I met Marcus on 3.600 and sure enough signals were dramatically improved. Marcus was running QRP and was 5/9, and he gave me a 5/9 plus. Marcus advised that he had been listening on 20m and it was open to VK2, VK4 and VK7. After chatting with Marcus, I called CQ on 3.605 for around 5 minutes but had no takers, so based on the comments from Marcus I headed off to 20m. My first contact there was with Dianne VK4HH, followed by Paul VK2KTT and then Dave VK4DA, all with excellent signals. I made a total of 13 contacts on 20m into VK2, VK4, and VK6.

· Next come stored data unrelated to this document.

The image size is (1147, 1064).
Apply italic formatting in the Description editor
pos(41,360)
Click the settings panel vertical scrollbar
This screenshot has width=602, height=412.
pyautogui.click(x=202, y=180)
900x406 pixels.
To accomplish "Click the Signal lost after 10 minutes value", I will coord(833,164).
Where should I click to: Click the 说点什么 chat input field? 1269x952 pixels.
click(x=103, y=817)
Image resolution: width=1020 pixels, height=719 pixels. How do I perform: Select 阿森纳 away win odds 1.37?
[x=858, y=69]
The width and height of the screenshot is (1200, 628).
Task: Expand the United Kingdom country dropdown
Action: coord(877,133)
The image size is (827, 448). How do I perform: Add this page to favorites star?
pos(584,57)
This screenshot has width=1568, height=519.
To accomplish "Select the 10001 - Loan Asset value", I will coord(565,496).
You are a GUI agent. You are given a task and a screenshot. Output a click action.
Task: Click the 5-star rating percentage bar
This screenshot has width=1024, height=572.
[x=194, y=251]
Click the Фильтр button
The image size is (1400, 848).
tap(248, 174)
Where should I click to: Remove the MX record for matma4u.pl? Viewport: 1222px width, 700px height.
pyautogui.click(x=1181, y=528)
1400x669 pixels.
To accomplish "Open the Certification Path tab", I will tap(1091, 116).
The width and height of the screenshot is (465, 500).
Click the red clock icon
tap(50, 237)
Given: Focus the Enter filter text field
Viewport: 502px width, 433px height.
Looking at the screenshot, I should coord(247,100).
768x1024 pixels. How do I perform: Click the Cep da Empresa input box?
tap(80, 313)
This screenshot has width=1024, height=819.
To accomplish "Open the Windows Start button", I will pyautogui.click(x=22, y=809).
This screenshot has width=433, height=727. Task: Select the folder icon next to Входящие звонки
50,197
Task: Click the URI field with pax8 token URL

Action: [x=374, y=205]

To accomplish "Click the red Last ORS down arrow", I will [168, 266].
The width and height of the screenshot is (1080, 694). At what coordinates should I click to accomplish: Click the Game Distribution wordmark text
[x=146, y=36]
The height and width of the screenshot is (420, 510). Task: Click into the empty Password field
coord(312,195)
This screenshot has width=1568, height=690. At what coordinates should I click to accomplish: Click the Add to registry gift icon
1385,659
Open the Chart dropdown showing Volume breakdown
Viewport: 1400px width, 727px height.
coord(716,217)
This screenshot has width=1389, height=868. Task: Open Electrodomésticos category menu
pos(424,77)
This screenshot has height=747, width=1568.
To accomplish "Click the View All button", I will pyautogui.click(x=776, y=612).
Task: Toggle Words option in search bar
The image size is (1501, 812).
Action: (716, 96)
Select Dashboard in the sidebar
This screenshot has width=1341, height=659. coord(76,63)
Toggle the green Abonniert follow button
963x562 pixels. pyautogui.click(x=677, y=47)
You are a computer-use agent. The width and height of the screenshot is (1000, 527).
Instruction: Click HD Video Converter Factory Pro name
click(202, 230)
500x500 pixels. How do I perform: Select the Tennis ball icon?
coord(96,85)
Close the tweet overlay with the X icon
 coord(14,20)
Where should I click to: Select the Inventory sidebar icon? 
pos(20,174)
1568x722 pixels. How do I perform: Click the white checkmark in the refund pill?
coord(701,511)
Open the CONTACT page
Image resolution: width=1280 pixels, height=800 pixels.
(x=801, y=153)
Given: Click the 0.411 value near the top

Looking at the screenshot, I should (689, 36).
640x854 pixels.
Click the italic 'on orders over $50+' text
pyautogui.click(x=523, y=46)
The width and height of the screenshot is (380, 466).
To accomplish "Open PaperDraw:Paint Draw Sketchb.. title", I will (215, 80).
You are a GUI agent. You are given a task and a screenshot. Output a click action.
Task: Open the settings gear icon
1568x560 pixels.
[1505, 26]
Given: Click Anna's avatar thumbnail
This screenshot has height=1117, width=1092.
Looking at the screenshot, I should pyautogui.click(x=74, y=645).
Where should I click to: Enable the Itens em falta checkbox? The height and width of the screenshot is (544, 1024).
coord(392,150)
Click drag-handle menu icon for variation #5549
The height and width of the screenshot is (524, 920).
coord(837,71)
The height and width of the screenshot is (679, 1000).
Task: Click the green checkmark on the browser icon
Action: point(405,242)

I then moved back to 40m where I made a total of 62 contacts into VK1, VK2, VK3, VK4, VK5 and VK7. This included a QSO with Peter VK3YE who was pedestrian mobile in ankle deep water, Keener than me! My last QSO for the RD was with Erik VK7EK.
So for the 2016 RD Contest I ended up with a total of 426 contacts. These contacts were made on the 20, 40 and 80m bands on SSB.
A breakdown of the bands I used and the number of QSOs on each of those is as follows:-
- 20m – 52
- 40m – 252
- 80m – 122
As you can see, most of the activity for me during the RD was on the 40m band (as expected). But 80m also provided some excellent conditions and a lot of contacts across Australia at night (and locally in the middle of the day).
Below is a chart from VKCL showing my activity during the contest. A lot of activity for the first 8-9 hours of the contest before I went QRT for some shut eye. And then another 3 hours at the end of the contest on Sunday morning.
And here is a chart showing my activity on the 40m band. Activity for me on 40m was between 0300-0400 and 0520-0830 on Saturday. And then on Sunday morning between 2330-0015 and 0055-0300 UTC.
And my activity on the 20m band. Activity for me on 20m was between 0400-0515 UTC on Saturday. And then on Sunday morning between 0030 – 0055 UTC.
And finally my activity on the 80m band. Activity for me on 80m was between 0845-1215 UTC on Saturday. And then just the one QSO on Sunday morning.
I did receive a handful of calls from amateurs who clearly had not read the rules of the contest and gave me a sequential serial number, and some no numbers at all……they just wanted a chat. It always pays to read the rules. I also heard this happening to some other amateurs, with patience lost by some of those.
On Sunday morning I called a few stations who were 5/9 to me, but sadly they could not hear me as they were suffering from high noise levels. It’s a real shame that a few more amateurs didn’t give portable operation a go. It is an amazing experience to be able to work stations who are only just operating with milliwatts and hand out a 5/1 signal report but have an ‘armchair’ QSO.
The RD is a great contest which I can highly recommend. And it is truly for a very very worthy cause.
At the end of the contest I put out a few calls on 7.144 and worked a handful of stations including Rob VK4AAC/3 who was portable in the Wilsons Promontory National Park VKFF-0539. I then headed to 20m where I worked 6 stations including Albert S58AL from Slovenia.
I then packed up and headed home for some lunch and an afternoon of watching the Olympics and the AFL on TV.